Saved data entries
###
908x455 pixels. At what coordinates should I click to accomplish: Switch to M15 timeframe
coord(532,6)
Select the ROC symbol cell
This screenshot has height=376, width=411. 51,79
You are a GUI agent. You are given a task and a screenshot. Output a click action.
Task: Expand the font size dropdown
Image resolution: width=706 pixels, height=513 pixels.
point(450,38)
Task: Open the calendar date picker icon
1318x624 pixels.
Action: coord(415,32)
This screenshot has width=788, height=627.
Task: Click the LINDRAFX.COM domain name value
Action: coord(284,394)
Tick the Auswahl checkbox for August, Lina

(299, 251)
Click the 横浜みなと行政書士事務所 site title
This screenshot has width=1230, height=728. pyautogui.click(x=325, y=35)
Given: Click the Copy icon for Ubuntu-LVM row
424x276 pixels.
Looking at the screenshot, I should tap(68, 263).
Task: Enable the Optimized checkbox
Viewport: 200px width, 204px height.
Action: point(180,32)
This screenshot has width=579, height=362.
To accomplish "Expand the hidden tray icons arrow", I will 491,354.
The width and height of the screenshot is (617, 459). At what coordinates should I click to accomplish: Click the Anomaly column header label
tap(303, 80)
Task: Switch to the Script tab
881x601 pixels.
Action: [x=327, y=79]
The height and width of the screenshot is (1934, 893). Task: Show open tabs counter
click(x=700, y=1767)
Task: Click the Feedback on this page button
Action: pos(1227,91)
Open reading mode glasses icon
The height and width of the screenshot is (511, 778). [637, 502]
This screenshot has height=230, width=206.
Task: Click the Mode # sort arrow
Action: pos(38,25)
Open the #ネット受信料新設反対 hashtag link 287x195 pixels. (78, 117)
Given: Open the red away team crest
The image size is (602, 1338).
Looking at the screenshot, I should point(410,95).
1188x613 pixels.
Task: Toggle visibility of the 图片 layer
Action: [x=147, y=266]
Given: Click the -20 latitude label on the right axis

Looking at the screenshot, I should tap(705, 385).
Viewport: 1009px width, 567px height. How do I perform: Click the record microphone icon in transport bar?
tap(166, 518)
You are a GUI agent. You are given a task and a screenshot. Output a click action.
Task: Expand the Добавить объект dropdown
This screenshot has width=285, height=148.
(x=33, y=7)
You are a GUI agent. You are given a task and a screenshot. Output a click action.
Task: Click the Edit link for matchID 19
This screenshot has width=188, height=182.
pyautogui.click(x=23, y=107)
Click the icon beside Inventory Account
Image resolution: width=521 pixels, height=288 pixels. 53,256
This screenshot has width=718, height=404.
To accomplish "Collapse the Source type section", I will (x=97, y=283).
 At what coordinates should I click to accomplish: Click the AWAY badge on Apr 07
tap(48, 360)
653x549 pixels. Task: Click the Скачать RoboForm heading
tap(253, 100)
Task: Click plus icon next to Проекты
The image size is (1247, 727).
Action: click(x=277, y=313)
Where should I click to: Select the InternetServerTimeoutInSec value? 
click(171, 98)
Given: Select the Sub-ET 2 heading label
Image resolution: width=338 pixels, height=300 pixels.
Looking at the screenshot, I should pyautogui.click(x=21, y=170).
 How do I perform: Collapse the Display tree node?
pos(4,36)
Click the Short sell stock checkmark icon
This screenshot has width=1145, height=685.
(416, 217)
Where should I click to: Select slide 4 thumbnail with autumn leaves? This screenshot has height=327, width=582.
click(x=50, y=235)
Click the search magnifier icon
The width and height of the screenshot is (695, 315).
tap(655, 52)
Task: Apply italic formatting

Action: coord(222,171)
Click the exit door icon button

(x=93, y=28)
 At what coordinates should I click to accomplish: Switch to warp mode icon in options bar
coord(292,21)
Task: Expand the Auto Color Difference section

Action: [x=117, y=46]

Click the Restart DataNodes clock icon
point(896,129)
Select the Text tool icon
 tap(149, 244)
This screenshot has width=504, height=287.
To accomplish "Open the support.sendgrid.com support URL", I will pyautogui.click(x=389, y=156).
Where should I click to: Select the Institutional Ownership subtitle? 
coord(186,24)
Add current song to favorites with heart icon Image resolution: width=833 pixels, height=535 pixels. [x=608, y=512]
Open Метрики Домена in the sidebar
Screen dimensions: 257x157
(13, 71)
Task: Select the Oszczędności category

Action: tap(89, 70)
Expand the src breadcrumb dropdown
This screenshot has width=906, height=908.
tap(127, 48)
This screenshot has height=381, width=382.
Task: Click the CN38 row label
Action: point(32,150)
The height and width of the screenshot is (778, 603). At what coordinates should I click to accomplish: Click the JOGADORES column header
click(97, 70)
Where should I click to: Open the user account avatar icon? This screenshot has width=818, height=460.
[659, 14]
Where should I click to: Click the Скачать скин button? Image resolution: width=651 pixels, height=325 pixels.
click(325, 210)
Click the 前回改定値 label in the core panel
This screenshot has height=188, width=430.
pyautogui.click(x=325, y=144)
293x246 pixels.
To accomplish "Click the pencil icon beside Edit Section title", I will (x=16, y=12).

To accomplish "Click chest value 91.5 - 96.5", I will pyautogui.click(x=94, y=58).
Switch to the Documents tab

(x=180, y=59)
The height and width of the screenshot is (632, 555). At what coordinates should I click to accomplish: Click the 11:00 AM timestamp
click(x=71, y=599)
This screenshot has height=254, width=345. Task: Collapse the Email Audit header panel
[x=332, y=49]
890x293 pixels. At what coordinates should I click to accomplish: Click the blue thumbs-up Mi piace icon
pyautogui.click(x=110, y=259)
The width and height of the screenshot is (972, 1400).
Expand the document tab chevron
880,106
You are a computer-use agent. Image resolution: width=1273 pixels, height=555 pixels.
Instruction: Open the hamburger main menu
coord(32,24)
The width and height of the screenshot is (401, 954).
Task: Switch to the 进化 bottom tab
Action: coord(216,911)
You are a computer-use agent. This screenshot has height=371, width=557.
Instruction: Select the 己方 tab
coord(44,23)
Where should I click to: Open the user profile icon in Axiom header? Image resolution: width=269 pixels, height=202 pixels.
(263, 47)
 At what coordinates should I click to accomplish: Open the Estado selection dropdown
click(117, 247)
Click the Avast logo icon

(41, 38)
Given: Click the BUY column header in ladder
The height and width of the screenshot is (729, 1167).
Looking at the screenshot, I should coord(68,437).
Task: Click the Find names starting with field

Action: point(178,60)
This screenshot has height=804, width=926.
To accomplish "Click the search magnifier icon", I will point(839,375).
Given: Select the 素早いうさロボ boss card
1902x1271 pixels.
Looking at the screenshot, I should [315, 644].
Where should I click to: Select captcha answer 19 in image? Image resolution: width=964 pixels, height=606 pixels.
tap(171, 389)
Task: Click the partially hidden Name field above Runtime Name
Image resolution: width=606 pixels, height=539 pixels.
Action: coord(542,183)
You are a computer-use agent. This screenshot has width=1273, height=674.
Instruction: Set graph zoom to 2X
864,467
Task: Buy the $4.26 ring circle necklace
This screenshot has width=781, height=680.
###
To do: Copy the entries word for word. Leave nothing out.

Solution to this problem:
908x455 pixels. At what coordinates should I click to accomplish: Switch to M15 timeframe
coord(532,6)
Select the ROC symbol cell
This screenshot has height=376, width=411. 51,79
You are a GUI agent. You are given a task and a screenshot. Output a click action.
Task: Expand the font size dropdown
Image resolution: width=706 pixels, height=513 pixels.
point(450,38)
Task: Open the calendar date picker icon
1318x624 pixels.
Action: coord(415,32)
This screenshot has width=788, height=627.
Task: Click the LINDRAFX.COM domain name value
Action: coord(284,394)
Tick the Auswahl checkbox for August, Lina

(299, 251)
Click the 横浜みなと行政書士事務所 site title
This screenshot has width=1230, height=728. pyautogui.click(x=325, y=35)
Given: Click the Copy icon for Ubuntu-LVM row
424x276 pixels.
Looking at the screenshot, I should tap(68, 263).
Task: Enable the Optimized checkbox
Viewport: 200px width, 204px height.
Action: point(180,32)
This screenshot has width=579, height=362.
To accomplish "Expand the hidden tray icons arrow", I will 491,354.
The width and height of the screenshot is (617, 459). At what coordinates should I click to accomplish: Click the Anomaly column header label
tap(303, 80)
Task: Switch to the Script tab
881x601 pixels.
Action: [x=327, y=79]
The height and width of the screenshot is (1934, 893). Task: Show open tabs counter
click(x=700, y=1767)
Task: Click the Feedback on this page button
Action: pos(1227,91)
Open reading mode glasses icon
The height and width of the screenshot is (511, 778). [637, 502]
This screenshot has height=230, width=206.
Task: Click the Mode # sort arrow
Action: pos(38,25)
Open the #ネット受信料新設反対 hashtag link 287x195 pixels. (78, 117)
Given: Open the red away team crest
The image size is (602, 1338).
Looking at the screenshot, I should point(410,95).
1188x613 pixels.
Task: Toggle visibility of the 图片 layer
Action: [x=147, y=266]
Given: Click the -20 latitude label on the right axis

Looking at the screenshot, I should tap(705, 385).
Viewport: 1009px width, 567px height. How do I perform: Click the record microphone icon in transport bar?
tap(166, 518)
You are a GUI agent. You are given a task and a screenshot. Output a click action.
Task: Expand the Добавить объект dropdown
This screenshot has width=285, height=148.
(x=33, y=7)
You are a GUI agent. You are given a task and a screenshot. Output a click action.
Task: Click the Edit link for matchID 19
This screenshot has width=188, height=182.
pyautogui.click(x=23, y=107)
Click the icon beside Inventory Account
Image resolution: width=521 pixels, height=288 pixels. 53,256
This screenshot has width=718, height=404.
To accomplish "Collapse the Source type section", I will (x=97, y=283).
 At what coordinates should I click to accomplish: Click the AWAY badge on Apr 07
tap(48, 360)
653x549 pixels. Task: Click the Скачать RoboForm heading
tap(253, 100)
Task: Click plus icon next to Проекты
The image size is (1247, 727).
Action: click(x=277, y=313)
Where should I click to: Select the InternetServerTimeoutInSec value? 
click(171, 98)
Given: Select the Sub-ET 2 heading label
Image resolution: width=338 pixels, height=300 pixels.
Looking at the screenshot, I should pyautogui.click(x=21, y=170).
 How do I perform: Collapse the Display tree node?
pos(4,36)
Click the Short sell stock checkmark icon
This screenshot has width=1145, height=685.
(416, 217)
Where should I click to: Select slide 4 thumbnail with autumn leaves? This screenshot has height=327, width=582.
click(x=50, y=235)
Click the search magnifier icon
The width and height of the screenshot is (695, 315).
tap(655, 52)
Task: Apply italic formatting

Action: coord(222,171)
Click the exit door icon button

(x=93, y=28)
 At what coordinates should I click to accomplish: Switch to warp mode icon in options bar
coord(292,21)
Task: Expand the Auto Color Difference section

Action: [x=117, y=46]

Click the Restart DataNodes clock icon
point(896,129)
Select the Text tool icon
 tap(149, 244)
This screenshot has width=504, height=287.
To accomplish "Open the support.sendgrid.com support URL", I will pyautogui.click(x=389, y=156).
Where should I click to: Select the Institutional Ownership subtitle? 
coord(186,24)
Add current song to favorites with heart icon Image resolution: width=833 pixels, height=535 pixels. [x=608, y=512]
Open Метрики Домена in the sidebar
Screen dimensions: 257x157
(13, 71)
Task: Select the Oszczędności category

Action: tap(89, 70)
Expand the src breadcrumb dropdown
This screenshot has width=906, height=908.
tap(127, 48)
This screenshot has height=381, width=382.
Task: Click the CN38 row label
Action: point(32,150)
The height and width of the screenshot is (778, 603). At what coordinates should I click to accomplish: Click the JOGADORES column header
click(97, 70)
Where should I click to: Open the user account avatar icon? This screenshot has width=818, height=460.
[659, 14]
Where should I click to: Click the Скачать скин button? Image resolution: width=651 pixels, height=325 pixels.
click(325, 210)
Click the 前回改定値 label in the core panel
This screenshot has height=188, width=430.
pyautogui.click(x=325, y=144)
293x246 pixels.
To accomplish "Click the pencil icon beside Edit Section title", I will (x=16, y=12).

To accomplish "Click chest value 91.5 - 96.5", I will pyautogui.click(x=94, y=58).
Switch to the Documents tab

(x=180, y=59)
The height and width of the screenshot is (632, 555). At what coordinates should I click to accomplish: Click the 11:00 AM timestamp
click(x=71, y=599)
This screenshot has height=254, width=345. Task: Collapse the Email Audit header panel
[x=332, y=49]
890x293 pixels. At what coordinates should I click to accomplish: Click the blue thumbs-up Mi piace icon
pyautogui.click(x=110, y=259)
The width and height of the screenshot is (972, 1400).
Expand the document tab chevron
880,106
You are a computer-use agent. Image resolution: width=1273 pixels, height=555 pixels.
Instruction: Open the hamburger main menu
coord(32,24)
The width and height of the screenshot is (401, 954).
Task: Switch to the 进化 bottom tab
Action: coord(216,911)
You are a computer-use agent. This screenshot has height=371, width=557.
Instruction: Select the 己方 tab
coord(44,23)
Where should I click to: Open the user profile icon in Axiom header? Image resolution: width=269 pixels, height=202 pixels.
(263, 47)
 At what coordinates should I click to accomplish: Open the Estado selection dropdown
click(117, 247)
Click the Avast logo icon

(41, 38)
Given: Click the BUY column header in ladder
The height and width of the screenshot is (729, 1167).
Looking at the screenshot, I should coord(68,437).
Task: Click the Find names starting with field

Action: point(178,60)
This screenshot has height=804, width=926.
To accomplish "Click the search magnifier icon", I will point(839,375).
Given: Select the 素早いうさロボ boss card
1902x1271 pixels.
Looking at the screenshot, I should [315, 644].
Where should I click to: Select captcha answer 19 in image? Image resolution: width=964 pixels, height=606 pixels.
tap(171, 389)
Task: Click the partially hidden Name field above Runtime Name
Image resolution: width=606 pixels, height=539 pixels.
Action: coord(542,183)
You are a computer-use agent. This screenshot has width=1273, height=674.
Instruction: Set graph zoom to 2X
864,467
Task: Buy the $4.26 ring circle necklace
This screenshot has width=781, height=680.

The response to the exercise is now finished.